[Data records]
★ ★ ★ ★ ★ ★ ★

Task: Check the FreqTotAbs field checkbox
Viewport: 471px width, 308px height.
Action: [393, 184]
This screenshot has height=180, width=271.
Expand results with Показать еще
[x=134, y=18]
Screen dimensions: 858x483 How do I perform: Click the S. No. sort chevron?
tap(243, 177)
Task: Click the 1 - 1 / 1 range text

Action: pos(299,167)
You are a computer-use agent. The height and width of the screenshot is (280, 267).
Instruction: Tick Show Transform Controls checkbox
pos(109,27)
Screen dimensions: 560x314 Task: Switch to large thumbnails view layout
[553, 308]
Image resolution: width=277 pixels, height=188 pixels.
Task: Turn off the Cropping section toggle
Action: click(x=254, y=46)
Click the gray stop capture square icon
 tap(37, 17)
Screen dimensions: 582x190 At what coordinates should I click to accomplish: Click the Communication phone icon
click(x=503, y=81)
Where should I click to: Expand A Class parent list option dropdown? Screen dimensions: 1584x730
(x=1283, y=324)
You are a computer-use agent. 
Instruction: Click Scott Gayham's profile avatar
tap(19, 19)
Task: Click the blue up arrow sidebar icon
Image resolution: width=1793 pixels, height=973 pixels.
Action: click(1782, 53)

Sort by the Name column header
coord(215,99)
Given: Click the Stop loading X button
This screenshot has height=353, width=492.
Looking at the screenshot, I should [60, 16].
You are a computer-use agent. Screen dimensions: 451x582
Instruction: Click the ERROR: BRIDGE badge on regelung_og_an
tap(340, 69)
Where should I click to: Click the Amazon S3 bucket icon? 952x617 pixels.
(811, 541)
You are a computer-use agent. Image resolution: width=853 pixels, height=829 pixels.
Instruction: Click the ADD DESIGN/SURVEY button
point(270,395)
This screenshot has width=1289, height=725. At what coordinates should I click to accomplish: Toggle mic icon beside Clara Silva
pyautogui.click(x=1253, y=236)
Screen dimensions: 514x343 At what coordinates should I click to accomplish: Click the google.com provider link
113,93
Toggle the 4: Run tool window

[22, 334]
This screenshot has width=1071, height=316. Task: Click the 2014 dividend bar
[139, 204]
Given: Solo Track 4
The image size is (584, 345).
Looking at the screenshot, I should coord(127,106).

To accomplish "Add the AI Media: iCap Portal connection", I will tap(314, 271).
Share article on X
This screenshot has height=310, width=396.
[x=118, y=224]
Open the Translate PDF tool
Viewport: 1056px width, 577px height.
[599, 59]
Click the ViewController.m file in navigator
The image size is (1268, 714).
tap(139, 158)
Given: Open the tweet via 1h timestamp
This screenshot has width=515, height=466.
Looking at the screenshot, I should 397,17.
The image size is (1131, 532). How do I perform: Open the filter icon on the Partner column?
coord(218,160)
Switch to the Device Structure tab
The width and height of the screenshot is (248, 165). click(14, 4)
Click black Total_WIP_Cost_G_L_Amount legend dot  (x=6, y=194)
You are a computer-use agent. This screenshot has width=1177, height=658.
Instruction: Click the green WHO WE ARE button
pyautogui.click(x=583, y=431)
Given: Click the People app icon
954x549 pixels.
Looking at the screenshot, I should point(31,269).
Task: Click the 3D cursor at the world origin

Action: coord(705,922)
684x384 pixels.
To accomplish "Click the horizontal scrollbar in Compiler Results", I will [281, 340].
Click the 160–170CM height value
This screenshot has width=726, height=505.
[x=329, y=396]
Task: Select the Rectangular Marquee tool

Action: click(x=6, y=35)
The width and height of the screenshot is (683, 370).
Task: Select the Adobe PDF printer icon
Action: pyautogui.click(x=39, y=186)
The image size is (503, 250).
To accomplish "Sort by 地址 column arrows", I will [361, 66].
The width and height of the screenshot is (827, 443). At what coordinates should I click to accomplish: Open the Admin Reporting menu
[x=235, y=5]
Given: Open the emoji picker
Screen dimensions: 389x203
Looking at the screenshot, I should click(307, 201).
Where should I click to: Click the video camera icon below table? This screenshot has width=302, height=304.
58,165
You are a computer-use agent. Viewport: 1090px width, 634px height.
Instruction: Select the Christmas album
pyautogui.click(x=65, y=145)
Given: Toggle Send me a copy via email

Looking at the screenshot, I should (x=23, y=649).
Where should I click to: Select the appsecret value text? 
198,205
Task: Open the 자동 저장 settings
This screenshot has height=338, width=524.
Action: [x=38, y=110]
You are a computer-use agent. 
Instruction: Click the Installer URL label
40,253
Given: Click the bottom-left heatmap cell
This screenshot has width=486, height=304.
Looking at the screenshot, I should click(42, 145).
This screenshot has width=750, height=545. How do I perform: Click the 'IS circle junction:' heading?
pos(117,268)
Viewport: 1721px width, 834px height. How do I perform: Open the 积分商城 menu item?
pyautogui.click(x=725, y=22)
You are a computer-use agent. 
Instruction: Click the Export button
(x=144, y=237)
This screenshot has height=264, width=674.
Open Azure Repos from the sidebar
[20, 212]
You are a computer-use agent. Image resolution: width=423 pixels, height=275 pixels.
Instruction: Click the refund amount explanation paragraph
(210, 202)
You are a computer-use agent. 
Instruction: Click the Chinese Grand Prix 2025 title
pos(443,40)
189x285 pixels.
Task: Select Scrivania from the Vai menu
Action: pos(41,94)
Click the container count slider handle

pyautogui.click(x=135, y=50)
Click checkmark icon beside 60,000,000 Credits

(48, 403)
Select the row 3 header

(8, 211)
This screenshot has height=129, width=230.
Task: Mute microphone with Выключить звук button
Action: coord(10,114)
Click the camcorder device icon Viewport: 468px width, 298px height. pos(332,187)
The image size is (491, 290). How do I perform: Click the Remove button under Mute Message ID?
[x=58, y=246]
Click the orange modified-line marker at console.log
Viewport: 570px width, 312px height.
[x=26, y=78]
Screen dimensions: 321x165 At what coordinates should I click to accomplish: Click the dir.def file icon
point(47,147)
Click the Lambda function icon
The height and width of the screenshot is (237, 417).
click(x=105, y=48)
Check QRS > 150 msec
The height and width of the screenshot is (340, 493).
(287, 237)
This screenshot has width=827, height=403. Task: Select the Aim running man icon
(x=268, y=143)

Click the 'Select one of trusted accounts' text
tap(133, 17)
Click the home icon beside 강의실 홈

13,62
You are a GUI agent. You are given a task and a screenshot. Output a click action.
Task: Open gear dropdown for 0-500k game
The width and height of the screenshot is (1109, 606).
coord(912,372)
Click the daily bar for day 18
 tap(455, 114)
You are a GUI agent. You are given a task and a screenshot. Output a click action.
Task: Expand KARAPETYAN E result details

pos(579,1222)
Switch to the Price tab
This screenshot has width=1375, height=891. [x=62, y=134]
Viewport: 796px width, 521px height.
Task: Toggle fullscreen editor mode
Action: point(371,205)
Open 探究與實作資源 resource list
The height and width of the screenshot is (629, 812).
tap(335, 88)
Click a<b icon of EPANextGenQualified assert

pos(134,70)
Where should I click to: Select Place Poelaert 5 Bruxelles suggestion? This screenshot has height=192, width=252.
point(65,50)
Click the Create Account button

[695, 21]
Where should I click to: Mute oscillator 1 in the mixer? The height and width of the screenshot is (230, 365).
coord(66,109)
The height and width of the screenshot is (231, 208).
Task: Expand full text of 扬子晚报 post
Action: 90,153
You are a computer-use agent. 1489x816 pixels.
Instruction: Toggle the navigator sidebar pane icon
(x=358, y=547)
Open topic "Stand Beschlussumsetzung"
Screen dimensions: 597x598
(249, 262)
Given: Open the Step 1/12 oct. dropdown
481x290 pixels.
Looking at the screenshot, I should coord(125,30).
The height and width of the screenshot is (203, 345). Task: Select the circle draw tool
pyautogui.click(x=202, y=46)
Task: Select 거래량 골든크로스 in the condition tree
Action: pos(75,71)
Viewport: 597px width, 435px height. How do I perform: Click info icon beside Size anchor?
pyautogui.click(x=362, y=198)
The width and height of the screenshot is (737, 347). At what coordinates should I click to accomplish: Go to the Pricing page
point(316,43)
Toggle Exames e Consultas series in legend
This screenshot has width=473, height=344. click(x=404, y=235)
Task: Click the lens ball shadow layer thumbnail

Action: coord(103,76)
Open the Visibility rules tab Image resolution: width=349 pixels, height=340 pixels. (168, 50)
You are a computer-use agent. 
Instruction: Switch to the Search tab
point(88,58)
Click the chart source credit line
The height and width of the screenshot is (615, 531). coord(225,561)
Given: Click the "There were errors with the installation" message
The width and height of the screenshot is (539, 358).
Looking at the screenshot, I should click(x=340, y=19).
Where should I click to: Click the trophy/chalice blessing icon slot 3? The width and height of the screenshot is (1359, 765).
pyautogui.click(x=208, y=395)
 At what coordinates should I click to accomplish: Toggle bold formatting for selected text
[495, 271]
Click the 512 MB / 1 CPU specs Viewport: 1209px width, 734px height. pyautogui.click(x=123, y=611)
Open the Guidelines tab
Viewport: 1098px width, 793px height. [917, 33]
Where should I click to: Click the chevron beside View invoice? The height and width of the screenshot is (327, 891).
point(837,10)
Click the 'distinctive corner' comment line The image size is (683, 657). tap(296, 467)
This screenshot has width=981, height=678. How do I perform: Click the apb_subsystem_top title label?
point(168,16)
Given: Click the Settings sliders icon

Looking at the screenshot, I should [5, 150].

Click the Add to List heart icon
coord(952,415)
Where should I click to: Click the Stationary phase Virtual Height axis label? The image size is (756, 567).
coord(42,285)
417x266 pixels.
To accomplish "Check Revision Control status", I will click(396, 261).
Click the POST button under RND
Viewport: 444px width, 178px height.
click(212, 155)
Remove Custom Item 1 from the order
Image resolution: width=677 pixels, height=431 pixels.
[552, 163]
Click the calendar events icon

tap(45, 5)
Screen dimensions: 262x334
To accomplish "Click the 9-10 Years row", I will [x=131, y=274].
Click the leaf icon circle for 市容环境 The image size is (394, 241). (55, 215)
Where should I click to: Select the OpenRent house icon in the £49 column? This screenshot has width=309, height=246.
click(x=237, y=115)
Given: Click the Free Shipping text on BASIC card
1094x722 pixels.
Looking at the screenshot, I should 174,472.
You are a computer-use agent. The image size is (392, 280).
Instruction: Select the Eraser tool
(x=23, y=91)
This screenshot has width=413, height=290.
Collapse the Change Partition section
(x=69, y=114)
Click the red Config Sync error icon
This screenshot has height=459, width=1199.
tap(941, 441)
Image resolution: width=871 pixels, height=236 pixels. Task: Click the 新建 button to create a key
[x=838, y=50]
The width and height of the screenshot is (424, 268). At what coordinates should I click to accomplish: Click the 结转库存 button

★ ★ ★ ★ ★ ★ ★

* [DIRECTIONS FOR THIS TASK]
Each line of the entries above that contains "will" is to be copied.

* [YOUR SOLUTION]
To accomplish "Add the AI Media: iCap Portal connection", I will tap(314, 271).
To accomplish "Click the horizontal scrollbar in Compiler Results", I will [281, 340].
To accomplish "Sort by 地址 column arrows", I will [361, 66].
To accomplish "Check Revision Control status", I will click(396, 261).
To accomplish "Click the 9-10 Years row", I will [x=131, y=274].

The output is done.